TASK GOAL: From the entries below, report how many lines contain the string "Viewport". Only the number is wanted.

DATASET RECORDS:

####

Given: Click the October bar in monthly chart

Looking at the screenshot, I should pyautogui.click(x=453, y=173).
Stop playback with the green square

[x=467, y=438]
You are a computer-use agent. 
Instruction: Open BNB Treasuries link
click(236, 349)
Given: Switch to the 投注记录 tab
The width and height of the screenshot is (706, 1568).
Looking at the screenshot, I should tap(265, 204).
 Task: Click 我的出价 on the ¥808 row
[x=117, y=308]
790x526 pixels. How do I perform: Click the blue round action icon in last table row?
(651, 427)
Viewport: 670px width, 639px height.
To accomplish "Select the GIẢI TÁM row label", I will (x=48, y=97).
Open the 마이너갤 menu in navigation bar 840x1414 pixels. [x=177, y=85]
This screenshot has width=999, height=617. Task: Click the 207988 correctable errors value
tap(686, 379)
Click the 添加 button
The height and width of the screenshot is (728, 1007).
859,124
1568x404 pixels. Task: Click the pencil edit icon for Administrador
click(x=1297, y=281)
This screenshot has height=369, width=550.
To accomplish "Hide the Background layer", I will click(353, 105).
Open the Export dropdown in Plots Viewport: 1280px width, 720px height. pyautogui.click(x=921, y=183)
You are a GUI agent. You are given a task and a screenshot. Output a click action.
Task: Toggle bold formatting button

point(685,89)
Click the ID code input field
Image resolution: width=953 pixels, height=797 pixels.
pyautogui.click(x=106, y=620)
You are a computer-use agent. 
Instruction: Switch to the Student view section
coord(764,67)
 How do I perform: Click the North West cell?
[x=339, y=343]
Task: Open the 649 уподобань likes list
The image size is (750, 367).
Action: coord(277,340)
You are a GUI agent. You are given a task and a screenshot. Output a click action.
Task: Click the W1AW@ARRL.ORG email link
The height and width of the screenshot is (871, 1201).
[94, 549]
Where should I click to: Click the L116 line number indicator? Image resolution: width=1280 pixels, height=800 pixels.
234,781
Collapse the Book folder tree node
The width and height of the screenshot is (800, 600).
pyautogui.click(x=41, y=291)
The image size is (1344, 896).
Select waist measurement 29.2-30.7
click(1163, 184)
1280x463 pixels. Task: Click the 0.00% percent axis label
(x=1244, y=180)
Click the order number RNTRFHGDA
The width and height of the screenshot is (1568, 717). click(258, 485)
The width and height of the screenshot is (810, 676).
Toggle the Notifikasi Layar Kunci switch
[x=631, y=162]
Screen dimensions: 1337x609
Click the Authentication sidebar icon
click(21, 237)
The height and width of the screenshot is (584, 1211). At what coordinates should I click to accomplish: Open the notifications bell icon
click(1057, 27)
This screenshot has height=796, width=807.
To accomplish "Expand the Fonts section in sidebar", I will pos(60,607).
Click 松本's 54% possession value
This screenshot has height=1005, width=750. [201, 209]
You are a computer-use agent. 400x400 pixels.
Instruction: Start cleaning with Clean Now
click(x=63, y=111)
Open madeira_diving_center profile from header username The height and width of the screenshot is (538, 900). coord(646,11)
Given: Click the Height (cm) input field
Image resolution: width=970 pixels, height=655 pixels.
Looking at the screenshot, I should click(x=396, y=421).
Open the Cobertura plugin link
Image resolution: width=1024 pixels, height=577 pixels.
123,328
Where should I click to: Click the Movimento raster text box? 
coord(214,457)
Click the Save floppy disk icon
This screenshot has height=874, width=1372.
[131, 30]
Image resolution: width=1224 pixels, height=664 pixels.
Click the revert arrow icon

####

ANSWER SECTION: 2